For the purpose of this review, I delved into C++ AMP as a natural extension to my GPU programming experience.  For users wanting to go down the GPU programming route, C++ AMP is a great way to get involved.  As a high level language it is easy enough to learn, and the book on sale as well as the MSDN blogs online are also very helpful, moreso perhaps than CUDA.

Part of the available code online for C++ AMP revolves around n-body simulations, as the basis of an n-body simulation maps nicely to parallel processors such as multi-CPU platforms and GPUs.  For this review, I was able to strip out the code from the n-body example provided and run some numbers.  Many thanks to Boby George and Jonathan Emmett from Microsoft for their help.

The n-Body Simulation

When a series of heavy mass elements are in space, they interact with each other through the force of gravity.  Thus when a star cluster forms, the interaction of every large mass with every other large mass defines the speed at which these elements approach each other.  When dealing with millions and billions of stars on such a large scale, the movement of each of these stars can be simulated through the physical theorems that describe the interactions.

n-Body simulation is a large field of calculation with many different computational methods optimized for speed, memory usage or bus transfer – this is on top of the different algorithms that can be used to represent such a scenario.  Typically one might expect the running time of a simulation be O(n^2) as each particle in the simulation has to interact gravitationally with every other particle, but some computational methods can be used to reduce this as the effect of gravity is inversely proportional to the square of the distance, and thus only the localized area needs to be known.  Other complex solutions deal with general relativity.  I am neither an expert in gravity simulations or relativity, but the solution used today is the full O(n^2) solution.

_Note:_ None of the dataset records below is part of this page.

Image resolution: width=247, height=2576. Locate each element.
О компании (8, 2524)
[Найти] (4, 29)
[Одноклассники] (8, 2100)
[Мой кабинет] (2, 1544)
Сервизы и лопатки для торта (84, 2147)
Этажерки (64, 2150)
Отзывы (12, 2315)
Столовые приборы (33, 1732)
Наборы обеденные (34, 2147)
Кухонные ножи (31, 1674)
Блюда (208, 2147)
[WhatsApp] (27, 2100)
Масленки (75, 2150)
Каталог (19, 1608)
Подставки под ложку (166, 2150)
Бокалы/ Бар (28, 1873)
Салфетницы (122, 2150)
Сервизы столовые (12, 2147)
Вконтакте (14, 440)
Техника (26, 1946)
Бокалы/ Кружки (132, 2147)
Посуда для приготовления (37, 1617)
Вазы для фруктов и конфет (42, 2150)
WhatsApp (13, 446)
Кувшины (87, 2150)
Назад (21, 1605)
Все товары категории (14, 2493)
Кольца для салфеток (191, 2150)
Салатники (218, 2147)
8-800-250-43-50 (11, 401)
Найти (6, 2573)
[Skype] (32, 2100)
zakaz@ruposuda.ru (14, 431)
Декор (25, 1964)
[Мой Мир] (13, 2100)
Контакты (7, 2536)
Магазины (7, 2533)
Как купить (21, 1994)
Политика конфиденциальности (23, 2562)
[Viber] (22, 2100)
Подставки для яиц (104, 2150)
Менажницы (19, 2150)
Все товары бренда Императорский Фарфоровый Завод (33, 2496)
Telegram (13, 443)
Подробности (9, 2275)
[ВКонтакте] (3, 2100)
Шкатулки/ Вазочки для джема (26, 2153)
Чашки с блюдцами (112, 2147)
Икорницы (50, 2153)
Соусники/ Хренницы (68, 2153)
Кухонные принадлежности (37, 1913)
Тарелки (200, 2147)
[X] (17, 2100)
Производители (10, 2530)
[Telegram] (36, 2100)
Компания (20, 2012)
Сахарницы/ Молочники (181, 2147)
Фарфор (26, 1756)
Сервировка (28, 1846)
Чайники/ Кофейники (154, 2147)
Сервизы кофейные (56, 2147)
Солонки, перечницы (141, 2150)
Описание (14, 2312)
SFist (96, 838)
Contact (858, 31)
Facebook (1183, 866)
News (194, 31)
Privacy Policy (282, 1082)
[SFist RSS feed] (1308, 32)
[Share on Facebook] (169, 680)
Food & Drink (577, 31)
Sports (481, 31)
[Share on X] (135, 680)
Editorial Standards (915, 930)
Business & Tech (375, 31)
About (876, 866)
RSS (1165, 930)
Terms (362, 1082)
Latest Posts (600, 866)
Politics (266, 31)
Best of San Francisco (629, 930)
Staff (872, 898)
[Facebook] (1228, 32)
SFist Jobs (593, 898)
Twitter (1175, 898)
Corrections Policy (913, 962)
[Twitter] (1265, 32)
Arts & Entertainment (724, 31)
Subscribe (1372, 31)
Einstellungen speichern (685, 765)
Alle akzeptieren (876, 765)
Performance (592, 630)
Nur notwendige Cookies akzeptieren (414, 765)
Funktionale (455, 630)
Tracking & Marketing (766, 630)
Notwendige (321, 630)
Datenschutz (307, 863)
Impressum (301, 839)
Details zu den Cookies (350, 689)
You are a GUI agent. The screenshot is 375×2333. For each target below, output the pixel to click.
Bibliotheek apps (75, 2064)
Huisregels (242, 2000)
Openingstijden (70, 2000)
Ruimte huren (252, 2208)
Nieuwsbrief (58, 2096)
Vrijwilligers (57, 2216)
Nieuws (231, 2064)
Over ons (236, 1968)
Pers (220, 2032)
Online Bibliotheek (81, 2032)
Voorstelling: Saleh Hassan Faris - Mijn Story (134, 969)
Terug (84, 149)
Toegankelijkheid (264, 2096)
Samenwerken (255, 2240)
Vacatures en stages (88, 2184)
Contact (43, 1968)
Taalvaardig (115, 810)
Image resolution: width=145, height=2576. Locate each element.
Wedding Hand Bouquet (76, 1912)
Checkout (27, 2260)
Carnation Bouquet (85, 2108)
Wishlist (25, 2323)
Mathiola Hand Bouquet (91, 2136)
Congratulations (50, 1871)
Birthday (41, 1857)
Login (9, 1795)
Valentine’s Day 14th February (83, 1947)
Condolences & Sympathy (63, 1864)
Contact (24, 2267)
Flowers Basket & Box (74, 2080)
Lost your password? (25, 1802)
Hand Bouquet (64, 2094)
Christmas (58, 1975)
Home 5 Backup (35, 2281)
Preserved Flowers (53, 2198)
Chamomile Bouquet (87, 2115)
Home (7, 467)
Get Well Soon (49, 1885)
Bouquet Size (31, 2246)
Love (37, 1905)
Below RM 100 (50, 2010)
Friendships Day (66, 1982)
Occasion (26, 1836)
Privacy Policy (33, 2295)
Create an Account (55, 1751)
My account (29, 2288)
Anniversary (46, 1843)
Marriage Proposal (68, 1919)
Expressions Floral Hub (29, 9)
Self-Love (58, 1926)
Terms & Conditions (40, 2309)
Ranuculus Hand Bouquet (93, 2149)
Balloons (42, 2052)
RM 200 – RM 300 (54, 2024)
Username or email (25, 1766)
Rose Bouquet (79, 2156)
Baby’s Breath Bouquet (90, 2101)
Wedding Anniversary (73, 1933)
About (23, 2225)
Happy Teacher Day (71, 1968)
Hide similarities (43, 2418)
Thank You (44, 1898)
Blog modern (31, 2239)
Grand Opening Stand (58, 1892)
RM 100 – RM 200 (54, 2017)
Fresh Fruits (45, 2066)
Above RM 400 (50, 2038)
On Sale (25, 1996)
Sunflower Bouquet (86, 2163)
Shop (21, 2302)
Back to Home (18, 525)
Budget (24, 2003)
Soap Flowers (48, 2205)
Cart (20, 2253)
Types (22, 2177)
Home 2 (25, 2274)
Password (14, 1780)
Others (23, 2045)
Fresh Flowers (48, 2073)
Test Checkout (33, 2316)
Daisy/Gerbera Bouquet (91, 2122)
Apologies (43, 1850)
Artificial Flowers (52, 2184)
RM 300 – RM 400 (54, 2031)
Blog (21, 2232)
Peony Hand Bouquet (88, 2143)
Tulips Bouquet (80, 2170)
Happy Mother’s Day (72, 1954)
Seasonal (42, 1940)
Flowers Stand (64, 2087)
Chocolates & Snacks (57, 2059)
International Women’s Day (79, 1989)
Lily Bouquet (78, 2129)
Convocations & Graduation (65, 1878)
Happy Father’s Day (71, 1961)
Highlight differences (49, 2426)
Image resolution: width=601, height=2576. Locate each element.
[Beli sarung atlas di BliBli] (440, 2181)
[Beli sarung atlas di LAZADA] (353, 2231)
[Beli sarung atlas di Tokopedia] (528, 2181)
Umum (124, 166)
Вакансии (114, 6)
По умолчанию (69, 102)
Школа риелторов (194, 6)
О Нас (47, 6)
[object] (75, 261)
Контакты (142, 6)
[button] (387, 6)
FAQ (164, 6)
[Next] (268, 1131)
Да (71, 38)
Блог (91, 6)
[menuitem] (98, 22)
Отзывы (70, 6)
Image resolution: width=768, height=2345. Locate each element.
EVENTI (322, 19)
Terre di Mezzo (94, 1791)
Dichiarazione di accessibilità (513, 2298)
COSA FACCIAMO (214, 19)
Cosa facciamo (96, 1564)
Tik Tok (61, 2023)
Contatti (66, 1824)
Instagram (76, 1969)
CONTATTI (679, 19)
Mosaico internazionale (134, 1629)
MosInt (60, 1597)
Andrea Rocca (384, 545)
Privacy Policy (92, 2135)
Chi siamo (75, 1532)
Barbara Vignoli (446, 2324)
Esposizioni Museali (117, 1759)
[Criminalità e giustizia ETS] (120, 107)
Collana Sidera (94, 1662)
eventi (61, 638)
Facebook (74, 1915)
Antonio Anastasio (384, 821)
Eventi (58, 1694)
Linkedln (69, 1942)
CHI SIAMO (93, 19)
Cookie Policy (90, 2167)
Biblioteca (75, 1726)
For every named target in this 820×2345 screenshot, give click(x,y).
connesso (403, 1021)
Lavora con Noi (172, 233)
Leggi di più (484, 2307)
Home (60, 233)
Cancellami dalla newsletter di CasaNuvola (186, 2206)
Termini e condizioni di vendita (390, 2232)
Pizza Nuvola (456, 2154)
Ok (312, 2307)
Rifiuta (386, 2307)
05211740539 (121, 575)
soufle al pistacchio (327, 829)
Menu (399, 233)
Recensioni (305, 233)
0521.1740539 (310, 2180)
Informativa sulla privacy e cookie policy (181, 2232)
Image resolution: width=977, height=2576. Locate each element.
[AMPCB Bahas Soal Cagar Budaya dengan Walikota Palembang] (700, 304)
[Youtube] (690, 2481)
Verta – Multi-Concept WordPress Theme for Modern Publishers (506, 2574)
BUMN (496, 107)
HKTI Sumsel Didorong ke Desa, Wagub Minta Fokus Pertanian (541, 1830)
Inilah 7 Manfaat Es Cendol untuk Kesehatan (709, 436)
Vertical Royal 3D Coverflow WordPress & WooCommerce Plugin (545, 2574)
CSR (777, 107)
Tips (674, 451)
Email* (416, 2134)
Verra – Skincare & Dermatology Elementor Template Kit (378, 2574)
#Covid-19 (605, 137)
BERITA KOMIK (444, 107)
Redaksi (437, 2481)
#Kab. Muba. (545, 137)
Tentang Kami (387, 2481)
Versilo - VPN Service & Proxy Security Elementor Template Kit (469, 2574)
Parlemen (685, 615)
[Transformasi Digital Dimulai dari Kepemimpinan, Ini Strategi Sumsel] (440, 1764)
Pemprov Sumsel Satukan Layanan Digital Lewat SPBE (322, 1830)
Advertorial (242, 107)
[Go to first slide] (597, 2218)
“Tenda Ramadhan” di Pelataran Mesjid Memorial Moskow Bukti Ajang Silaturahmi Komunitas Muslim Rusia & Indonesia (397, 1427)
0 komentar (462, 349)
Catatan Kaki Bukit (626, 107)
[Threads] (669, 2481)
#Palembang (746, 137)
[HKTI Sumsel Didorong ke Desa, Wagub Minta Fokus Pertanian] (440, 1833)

The code provided detects whether the processor is SSE2 or SSE4 capable, and implements the relative code.  Here is an example of the multi-CPU code, using the PPL library, and the non-SSE enabled function:

This code is run using a simulation of 10240 particles of equal mass.  The output for this code is in terms of GFLOPs, and the result recorded was the peak GFLOPs value.

n-Body Simulation

In the case of our dual processor system, disabling HyperThreading gives a modest 6% boost, suggesting that the cache sizes of the processors used are slightly too small.  Note that for this simulation, the data of every particle is stored in as low cache as possible, then read by each particle, and the main write is pushed out to main memory.  Then for the next step, a copy of main memory is again made to the L3 cache of each processor and the process repeated.  For this type of task, the dual processor systems are ideal, but like the Brownian motion simulation, moving them onto a GPU gets an even better result (700 GFLOPs on a GTX560).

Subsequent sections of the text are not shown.